[Items from a dataset]
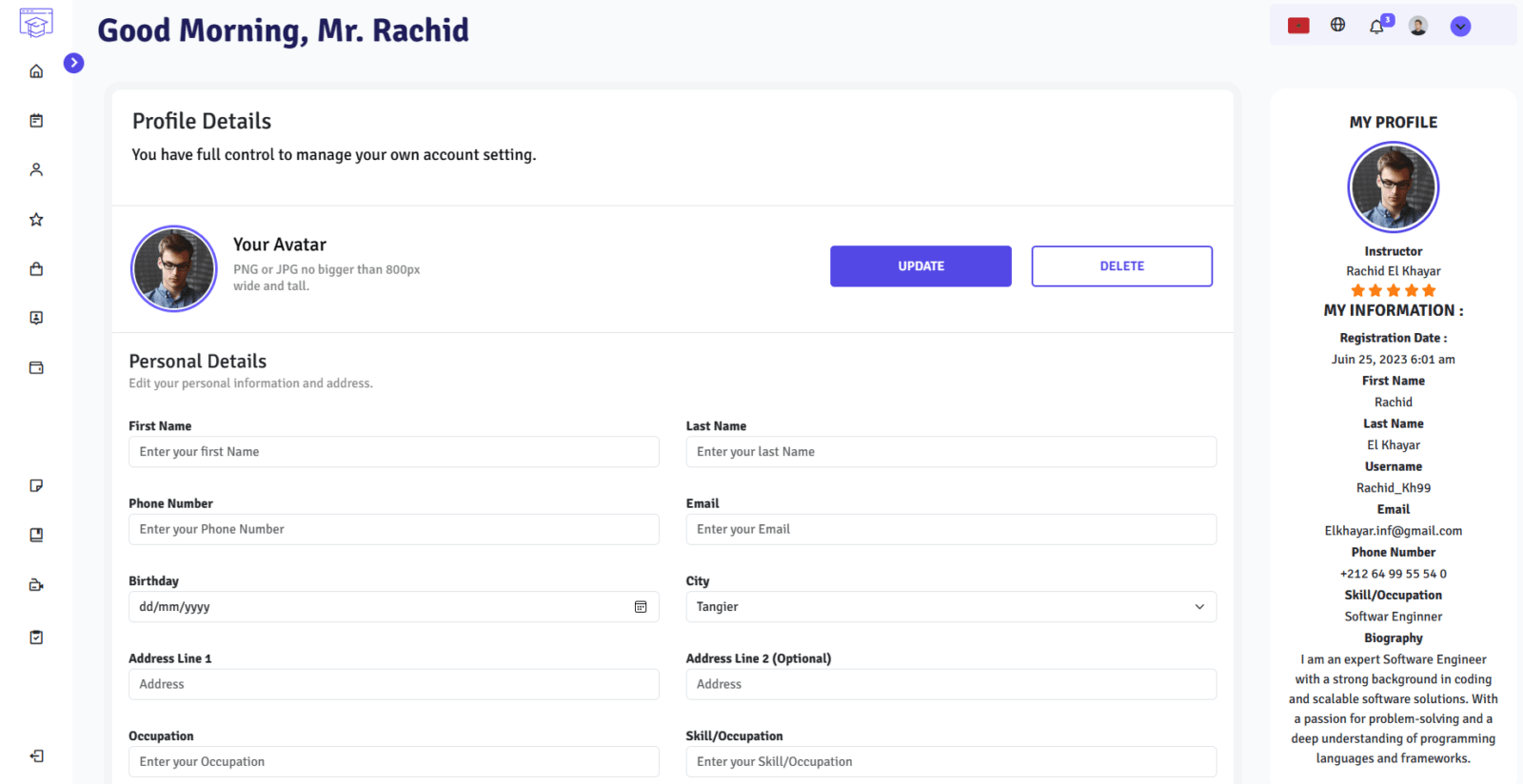Open the star favorites icon in sidebar
1523x784 pixels.
[x=36, y=220]
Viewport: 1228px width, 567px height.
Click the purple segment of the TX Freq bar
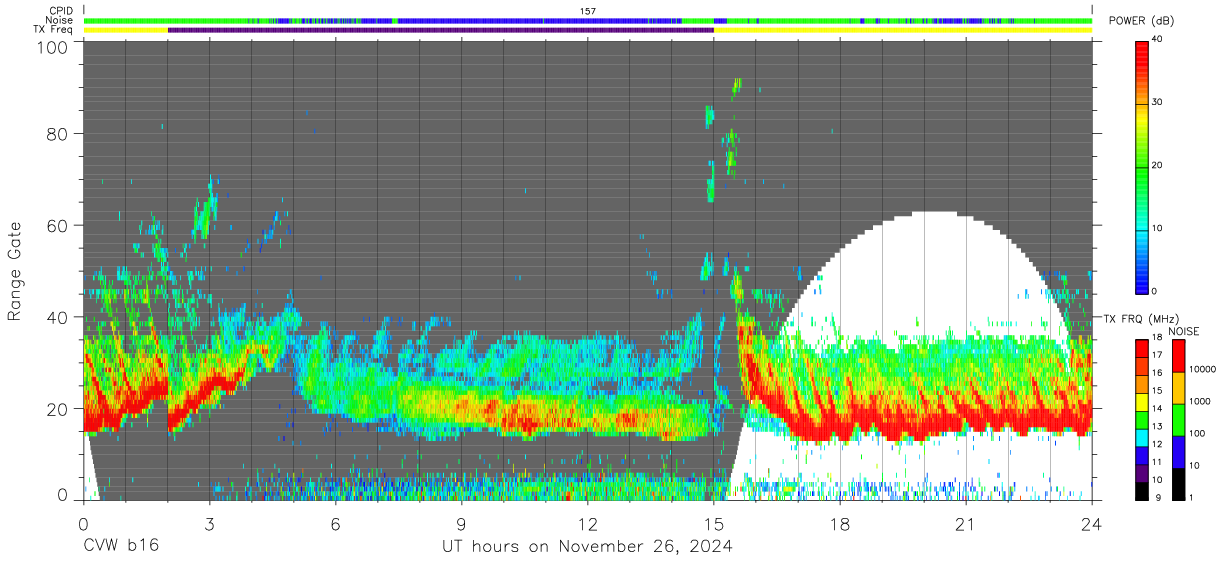[x=440, y=30]
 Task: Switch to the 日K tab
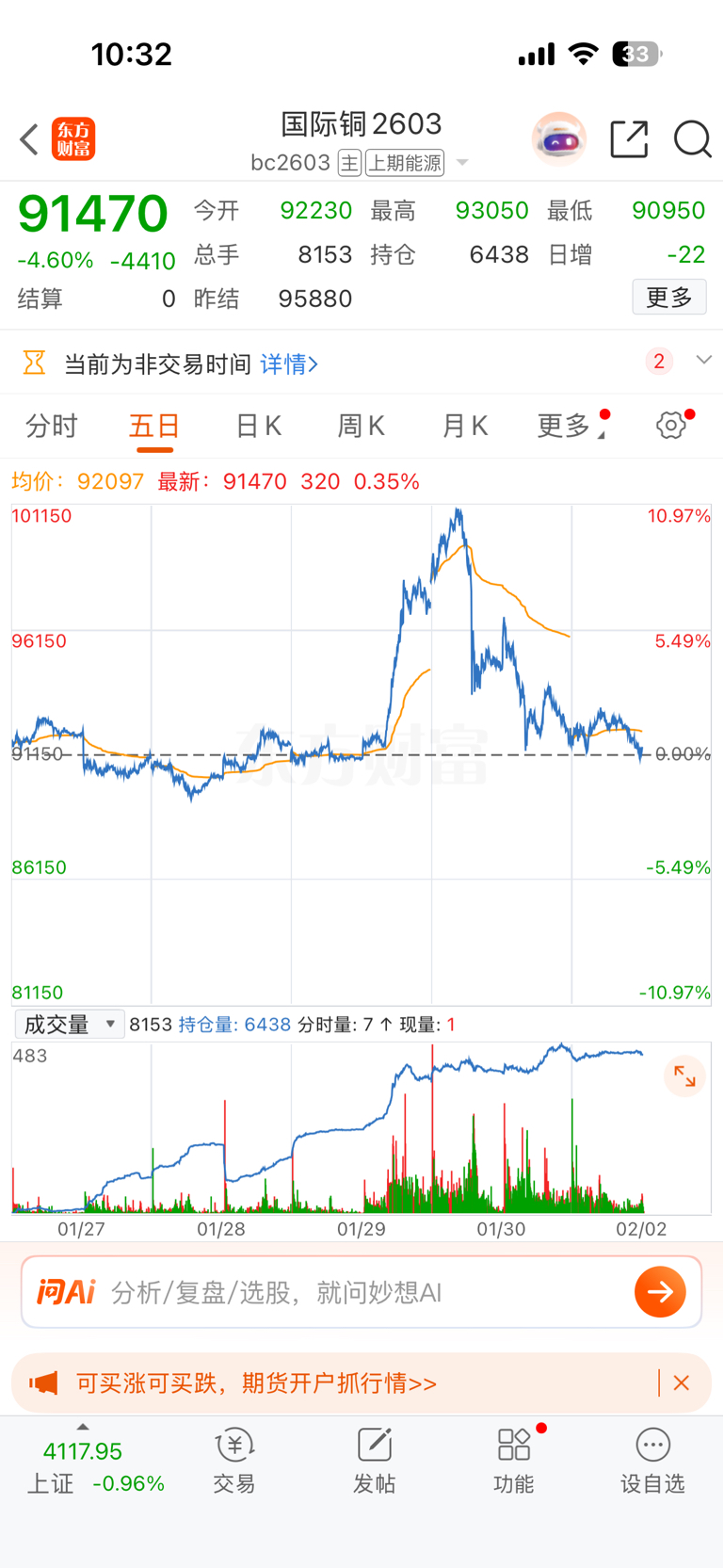[x=258, y=427]
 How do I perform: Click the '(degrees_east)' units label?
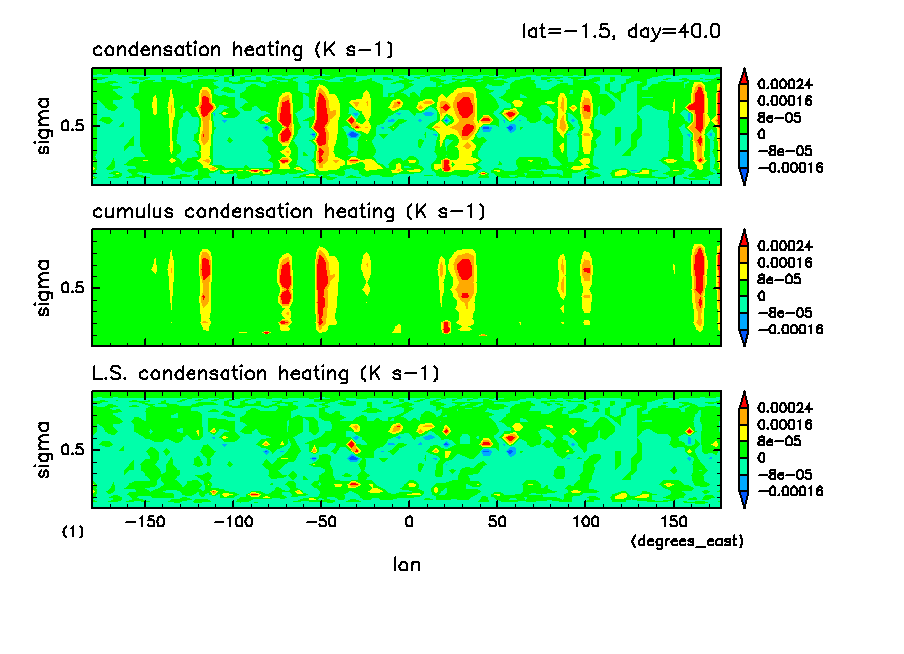pos(687,541)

» **Try it**
Exactly the lines from the one containing "How do I perform: Click" to the end of the records above, both end lines included, are to be printed, and no pictures with them.

» **Response**
 How do I perform: Click the '(degrees_east)' units label?
pos(687,541)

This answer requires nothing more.